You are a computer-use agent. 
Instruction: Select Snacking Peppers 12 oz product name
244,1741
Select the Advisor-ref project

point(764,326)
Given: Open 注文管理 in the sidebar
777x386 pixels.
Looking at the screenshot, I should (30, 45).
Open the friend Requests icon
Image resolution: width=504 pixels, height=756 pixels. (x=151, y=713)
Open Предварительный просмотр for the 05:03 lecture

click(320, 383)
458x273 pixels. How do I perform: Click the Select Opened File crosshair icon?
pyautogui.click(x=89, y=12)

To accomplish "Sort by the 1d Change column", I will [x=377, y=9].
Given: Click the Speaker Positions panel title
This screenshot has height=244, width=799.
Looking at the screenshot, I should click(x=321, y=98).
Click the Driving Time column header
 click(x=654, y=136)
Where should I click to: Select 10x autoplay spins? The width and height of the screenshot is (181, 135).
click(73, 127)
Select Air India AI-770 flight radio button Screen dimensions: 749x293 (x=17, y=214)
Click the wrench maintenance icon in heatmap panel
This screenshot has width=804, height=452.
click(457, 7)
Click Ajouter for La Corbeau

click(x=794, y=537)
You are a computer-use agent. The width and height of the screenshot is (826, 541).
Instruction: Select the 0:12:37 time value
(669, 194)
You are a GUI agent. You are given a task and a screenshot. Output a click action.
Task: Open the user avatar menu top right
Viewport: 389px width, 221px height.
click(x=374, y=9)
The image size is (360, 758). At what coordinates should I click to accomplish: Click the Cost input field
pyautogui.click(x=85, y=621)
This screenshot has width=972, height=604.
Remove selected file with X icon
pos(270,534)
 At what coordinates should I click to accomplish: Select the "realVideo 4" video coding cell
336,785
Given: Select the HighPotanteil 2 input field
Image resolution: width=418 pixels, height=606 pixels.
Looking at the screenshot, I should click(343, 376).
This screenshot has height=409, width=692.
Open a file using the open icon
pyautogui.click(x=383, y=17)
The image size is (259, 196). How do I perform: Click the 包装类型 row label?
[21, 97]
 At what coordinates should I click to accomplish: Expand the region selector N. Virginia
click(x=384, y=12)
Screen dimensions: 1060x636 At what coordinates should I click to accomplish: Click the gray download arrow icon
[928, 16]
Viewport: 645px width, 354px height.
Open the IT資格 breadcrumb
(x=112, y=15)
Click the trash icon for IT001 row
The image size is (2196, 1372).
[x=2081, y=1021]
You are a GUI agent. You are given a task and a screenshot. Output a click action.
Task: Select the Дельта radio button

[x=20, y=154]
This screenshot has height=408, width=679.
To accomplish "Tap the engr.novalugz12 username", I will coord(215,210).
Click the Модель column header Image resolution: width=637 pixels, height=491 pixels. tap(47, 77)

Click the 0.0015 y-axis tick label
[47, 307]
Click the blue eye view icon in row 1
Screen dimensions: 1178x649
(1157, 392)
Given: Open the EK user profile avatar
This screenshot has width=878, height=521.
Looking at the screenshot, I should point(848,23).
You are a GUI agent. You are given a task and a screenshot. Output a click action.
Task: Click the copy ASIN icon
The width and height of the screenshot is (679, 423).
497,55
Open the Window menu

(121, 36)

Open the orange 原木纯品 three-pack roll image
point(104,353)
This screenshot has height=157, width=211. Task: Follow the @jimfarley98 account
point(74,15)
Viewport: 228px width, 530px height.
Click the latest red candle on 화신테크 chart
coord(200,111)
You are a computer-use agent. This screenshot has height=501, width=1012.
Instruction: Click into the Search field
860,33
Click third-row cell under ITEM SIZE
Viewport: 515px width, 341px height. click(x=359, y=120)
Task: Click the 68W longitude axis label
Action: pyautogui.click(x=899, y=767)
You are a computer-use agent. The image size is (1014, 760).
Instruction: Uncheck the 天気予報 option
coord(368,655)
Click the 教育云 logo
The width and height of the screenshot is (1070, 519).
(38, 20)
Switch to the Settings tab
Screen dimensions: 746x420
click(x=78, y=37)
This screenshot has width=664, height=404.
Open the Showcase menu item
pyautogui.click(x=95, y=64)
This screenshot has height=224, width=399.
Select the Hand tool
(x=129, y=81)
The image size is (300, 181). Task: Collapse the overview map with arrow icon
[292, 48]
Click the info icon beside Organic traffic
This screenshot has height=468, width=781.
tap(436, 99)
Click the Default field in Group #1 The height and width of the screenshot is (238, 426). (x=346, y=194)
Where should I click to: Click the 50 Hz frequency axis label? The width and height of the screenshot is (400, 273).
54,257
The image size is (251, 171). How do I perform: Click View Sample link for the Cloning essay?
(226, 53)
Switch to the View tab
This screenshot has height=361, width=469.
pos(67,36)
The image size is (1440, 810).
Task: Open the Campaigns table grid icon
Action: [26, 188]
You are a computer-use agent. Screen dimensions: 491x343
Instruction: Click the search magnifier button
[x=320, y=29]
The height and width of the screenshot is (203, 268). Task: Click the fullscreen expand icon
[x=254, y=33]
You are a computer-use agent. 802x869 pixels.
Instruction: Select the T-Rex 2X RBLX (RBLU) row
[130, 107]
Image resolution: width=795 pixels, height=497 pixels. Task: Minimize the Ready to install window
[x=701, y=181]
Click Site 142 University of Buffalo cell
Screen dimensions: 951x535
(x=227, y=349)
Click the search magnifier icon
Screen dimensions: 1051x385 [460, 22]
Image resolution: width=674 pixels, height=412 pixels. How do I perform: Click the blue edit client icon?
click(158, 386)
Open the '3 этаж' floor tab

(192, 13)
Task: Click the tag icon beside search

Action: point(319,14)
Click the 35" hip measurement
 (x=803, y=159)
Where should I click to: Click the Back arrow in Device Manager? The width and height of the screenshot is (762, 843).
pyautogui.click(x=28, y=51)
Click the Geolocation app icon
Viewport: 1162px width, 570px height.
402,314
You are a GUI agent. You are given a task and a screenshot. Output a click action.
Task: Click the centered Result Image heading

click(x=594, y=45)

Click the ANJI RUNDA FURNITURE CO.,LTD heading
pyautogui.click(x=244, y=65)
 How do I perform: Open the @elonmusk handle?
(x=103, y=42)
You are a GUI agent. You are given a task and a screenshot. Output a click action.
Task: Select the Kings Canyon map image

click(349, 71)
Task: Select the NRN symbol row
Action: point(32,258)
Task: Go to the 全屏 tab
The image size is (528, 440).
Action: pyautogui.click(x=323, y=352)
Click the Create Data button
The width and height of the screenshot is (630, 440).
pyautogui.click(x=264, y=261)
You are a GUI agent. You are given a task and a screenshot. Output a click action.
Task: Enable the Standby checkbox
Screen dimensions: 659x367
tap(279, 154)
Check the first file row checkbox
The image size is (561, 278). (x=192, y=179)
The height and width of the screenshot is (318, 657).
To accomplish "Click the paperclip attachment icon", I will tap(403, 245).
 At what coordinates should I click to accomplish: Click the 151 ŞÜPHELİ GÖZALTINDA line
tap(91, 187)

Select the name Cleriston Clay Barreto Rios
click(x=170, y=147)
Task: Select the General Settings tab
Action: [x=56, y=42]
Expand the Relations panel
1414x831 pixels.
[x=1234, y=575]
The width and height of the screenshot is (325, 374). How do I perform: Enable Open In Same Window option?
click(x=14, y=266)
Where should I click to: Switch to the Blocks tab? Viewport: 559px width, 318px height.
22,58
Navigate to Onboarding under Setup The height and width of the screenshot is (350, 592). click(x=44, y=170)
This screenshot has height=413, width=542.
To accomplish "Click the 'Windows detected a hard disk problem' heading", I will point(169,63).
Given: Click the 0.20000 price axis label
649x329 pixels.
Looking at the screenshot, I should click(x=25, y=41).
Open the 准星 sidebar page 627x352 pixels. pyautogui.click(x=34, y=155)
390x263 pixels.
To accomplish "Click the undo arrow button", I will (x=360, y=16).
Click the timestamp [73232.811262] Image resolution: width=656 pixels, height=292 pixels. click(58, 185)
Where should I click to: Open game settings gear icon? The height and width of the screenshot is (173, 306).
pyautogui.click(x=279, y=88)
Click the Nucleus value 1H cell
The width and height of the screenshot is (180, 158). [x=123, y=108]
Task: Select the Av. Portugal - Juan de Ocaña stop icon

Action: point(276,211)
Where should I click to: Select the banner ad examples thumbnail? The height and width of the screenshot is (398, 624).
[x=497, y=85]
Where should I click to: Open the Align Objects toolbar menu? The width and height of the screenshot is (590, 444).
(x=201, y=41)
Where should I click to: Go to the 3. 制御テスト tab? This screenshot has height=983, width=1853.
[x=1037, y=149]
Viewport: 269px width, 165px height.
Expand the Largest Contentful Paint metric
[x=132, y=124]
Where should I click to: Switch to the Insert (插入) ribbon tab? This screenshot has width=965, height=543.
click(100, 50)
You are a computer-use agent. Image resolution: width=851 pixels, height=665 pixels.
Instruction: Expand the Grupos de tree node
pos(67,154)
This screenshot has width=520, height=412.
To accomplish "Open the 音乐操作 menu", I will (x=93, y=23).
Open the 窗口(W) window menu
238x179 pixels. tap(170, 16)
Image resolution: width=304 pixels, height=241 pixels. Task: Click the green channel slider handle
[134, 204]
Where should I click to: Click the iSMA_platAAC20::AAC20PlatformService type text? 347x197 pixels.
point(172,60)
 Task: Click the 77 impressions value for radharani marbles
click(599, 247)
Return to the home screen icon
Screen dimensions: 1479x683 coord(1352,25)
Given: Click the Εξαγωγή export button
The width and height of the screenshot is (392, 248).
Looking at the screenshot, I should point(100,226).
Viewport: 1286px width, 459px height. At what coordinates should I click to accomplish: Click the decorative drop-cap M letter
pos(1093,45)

__TASK PROMPT__: Looking at the entries above, can you reproduce exactly the lines from the one that holds "Task: Go to the 全屏 tab" through the one that holds "The height and width of the screenshot is (318, 657).", and only those?

__YOUR SOLUTION__:
Task: Go to the 全屏 tab
The image size is (528, 440).
Action: pyautogui.click(x=323, y=352)
Click the Create Data button
The width and height of the screenshot is (630, 440).
pyautogui.click(x=264, y=261)
You are a GUI agent. You are given a task and a screenshot. Output a click action.
Task: Enable the Standby checkbox
Screen dimensions: 659x367
tap(279, 154)
Check the first file row checkbox
The image size is (561, 278). (x=192, y=179)
The height and width of the screenshot is (318, 657).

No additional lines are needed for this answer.